Records drawn from a dataset

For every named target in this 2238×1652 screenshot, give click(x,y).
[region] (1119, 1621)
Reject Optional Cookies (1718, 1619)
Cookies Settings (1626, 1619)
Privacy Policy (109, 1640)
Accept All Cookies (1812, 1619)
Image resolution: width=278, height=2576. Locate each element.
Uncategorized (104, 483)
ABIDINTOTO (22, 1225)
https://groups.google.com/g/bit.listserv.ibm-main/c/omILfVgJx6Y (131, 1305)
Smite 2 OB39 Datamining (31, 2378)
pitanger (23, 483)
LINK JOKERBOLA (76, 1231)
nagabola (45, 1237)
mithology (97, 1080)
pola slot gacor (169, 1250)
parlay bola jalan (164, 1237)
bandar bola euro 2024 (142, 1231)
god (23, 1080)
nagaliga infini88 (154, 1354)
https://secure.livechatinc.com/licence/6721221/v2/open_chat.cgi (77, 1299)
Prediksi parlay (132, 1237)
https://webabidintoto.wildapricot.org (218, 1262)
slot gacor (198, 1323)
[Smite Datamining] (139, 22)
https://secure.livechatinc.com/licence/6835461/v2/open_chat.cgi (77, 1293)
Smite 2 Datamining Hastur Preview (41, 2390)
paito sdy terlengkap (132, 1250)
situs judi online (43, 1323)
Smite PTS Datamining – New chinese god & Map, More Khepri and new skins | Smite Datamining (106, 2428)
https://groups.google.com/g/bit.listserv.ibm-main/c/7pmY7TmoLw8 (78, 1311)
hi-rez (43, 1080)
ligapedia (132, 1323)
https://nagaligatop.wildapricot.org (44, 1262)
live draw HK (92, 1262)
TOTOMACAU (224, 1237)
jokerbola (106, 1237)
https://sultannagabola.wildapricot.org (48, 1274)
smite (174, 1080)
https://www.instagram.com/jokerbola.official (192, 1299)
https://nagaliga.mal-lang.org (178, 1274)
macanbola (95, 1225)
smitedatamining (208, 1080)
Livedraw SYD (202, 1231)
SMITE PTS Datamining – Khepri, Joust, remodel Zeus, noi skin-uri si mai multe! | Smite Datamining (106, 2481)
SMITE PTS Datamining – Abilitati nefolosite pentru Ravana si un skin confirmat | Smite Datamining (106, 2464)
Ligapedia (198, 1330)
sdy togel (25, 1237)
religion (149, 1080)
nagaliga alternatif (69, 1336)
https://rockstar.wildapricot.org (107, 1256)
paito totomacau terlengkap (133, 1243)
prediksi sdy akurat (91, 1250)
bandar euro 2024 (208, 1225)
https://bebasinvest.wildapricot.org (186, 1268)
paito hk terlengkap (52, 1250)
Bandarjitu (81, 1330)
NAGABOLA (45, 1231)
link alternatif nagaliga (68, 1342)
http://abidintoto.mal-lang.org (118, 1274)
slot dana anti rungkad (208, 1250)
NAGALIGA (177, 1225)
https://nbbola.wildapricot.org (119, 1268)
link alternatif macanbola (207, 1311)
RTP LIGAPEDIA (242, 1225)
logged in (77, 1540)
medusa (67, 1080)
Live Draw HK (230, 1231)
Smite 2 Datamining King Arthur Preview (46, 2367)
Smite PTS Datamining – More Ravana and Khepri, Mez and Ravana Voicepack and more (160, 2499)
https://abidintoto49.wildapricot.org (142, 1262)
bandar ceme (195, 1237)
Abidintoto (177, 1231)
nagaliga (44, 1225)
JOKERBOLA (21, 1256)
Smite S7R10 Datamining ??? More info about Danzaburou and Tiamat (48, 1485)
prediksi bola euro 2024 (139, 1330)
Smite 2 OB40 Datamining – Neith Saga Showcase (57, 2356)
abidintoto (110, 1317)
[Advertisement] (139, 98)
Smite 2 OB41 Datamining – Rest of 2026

§ **Work to complete**
Retype all the data, keeping every character the same.

§ **Reply to the exercise**
For every named target in this 2238×1652 screenshot, give click(x,y).
[region] (1119, 1621)
Reject Optional Cookies (1718, 1619)
Cookies Settings (1626, 1619)
Privacy Policy (109, 1640)
Accept All Cookies (1812, 1619)
Image resolution: width=278, height=2576. Locate each element.
Uncategorized (104, 483)
ABIDINTOTO (22, 1225)
https://groups.google.com/g/bit.listserv.ibm-main/c/omILfVgJx6Y (131, 1305)
Smite 2 OB39 Datamining (31, 2378)
pitanger (23, 483)
LINK JOKERBOLA (76, 1231)
nagabola (45, 1237)
mithology (97, 1080)
pola slot gacor (169, 1250)
parlay bola jalan (164, 1237)
bandar bola euro 2024 (142, 1231)
god (23, 1080)
nagaliga infini88 (154, 1354)
https://secure.livechatinc.com/licence/6721221/v2/open_chat.cgi (77, 1299)
Prediksi parlay (132, 1237)
https://webabidintoto.wildapricot.org (218, 1262)
slot gacor (198, 1323)
[Smite Datamining] (139, 22)
https://secure.livechatinc.com/licence/6835461/v2/open_chat.cgi (77, 1293)
Smite 2 Datamining Hastur Preview (41, 2390)
paito sdy terlengkap (132, 1250)
situs judi online (43, 1323)
Smite PTS Datamining – New chinese god & Map, More Khepri and new skins | Smite Datamining (106, 2428)
https://groups.google.com/g/bit.listserv.ibm-main/c/7pmY7TmoLw8 (78, 1311)
hi-rez (43, 1080)
ligapedia (132, 1323)
https://nagaligatop.wildapricot.org (44, 1262)
live draw HK (92, 1262)
TOTOMACAU (224, 1237)
jokerbola (106, 1237)
https://sultannagabola.wildapricot.org (48, 1274)
smite (174, 1080)
https://www.instagram.com/jokerbola.official (192, 1299)
https://nagaliga.mal-lang.org (178, 1274)
macanbola (95, 1225)
smitedatamining (208, 1080)
Livedraw SYD (202, 1231)
SMITE PTS Datamining – Khepri, Joust, remodel Zeus, noi skin-uri si mai multe! | Smite Datamining (106, 2481)
SMITE PTS Datamining – Abilitati nefolosite pentru Ravana si un skin confirmat | Smite Datamining (106, 2464)
Ligapedia (198, 1330)
sdy togel (25, 1237)
religion (149, 1080)
nagaliga alternatif (69, 1336)
https://rockstar.wildapricot.org (107, 1256)
paito totomacau terlengkap (133, 1243)
prediksi sdy akurat (91, 1250)
bandar euro 2024 (208, 1225)
https://bebasinvest.wildapricot.org (186, 1268)
paito hk terlengkap (52, 1250)
Bandarjitu (81, 1330)
NAGABOLA (45, 1231)
link alternatif nagaliga (68, 1342)
http://abidintoto.mal-lang.org (118, 1274)
slot dana anti rungkad (208, 1250)
NAGALIGA (177, 1225)
https://nbbola.wildapricot.org (119, 1268)
link alternatif macanbola (207, 1311)
RTP LIGAPEDIA (242, 1225)
logged in (77, 1540)
medusa (67, 1080)
Live Draw HK (230, 1231)
Smite 2 Datamining King Arthur Preview (46, 2367)
Smite PTS Datamining – More Ravana and Khepri, Mez and Ravana Voicepack and more (160, 2499)
https://abidintoto49.wildapricot.org (142, 1262)
bandar ceme (195, 1237)
Abidintoto (177, 1231)
nagaliga (44, 1225)
JOKERBOLA (21, 1256)
Smite S7R10 Datamining ??? More info about Danzaburou and Tiamat (48, 1485)
prediksi bola euro 2024 (139, 1330)
Smite 2 OB40 Datamining – Neith Saga Showcase (57, 2356)
abidintoto (110, 1317)
[Advertisement] (139, 98)
Smite 2 OB41 Datamining – Rest of 2026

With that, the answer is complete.